SUPPLIED DATA:

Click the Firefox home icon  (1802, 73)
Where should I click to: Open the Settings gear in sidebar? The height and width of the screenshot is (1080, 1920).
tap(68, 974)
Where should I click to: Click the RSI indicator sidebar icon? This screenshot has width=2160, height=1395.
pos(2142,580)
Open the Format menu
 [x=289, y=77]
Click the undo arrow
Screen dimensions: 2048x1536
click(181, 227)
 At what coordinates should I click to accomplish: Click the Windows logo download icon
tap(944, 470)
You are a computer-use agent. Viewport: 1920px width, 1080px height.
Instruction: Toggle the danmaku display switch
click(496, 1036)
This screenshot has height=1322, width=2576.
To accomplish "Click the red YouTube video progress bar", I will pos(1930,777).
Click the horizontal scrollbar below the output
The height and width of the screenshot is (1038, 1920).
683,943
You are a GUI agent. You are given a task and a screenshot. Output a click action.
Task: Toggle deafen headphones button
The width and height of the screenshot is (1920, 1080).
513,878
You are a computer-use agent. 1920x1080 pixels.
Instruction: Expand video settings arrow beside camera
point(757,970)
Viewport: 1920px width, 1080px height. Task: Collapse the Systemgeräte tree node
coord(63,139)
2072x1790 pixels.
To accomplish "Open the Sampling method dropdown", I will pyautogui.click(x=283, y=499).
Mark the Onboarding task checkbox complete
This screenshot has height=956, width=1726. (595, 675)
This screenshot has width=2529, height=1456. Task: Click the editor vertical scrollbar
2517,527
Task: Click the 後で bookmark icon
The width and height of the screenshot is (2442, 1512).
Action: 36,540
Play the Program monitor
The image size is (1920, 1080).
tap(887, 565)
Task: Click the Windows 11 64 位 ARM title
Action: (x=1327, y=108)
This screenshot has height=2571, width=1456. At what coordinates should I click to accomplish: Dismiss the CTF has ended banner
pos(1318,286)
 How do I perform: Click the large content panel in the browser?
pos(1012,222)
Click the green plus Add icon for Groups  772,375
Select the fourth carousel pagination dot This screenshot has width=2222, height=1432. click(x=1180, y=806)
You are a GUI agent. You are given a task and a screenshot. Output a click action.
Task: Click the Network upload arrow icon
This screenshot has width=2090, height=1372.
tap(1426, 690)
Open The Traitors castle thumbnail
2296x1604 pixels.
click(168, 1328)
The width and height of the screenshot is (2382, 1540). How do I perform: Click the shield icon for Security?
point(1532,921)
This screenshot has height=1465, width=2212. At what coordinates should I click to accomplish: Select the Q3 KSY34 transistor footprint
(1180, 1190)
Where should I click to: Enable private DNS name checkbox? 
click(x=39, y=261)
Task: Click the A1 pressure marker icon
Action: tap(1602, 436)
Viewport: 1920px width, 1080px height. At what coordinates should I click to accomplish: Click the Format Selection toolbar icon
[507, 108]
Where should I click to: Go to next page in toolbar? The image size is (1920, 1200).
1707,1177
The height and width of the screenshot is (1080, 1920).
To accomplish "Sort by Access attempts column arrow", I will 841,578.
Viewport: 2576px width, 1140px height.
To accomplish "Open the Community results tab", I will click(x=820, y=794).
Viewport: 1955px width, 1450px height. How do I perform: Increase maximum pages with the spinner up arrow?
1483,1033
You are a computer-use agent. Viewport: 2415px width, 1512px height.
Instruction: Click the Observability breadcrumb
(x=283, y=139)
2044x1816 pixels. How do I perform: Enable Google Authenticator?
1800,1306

TO DO: Your answer should be each line from the preceding material in which the word "computer" occurs.

REPLY:
You are a computer-use agent. Viewport: 1920px width, 1080px height.
You are a computer-use agent. 1920x1080 pixels.
You are a computer-use agent. Viewport: 2415px width, 1512px height.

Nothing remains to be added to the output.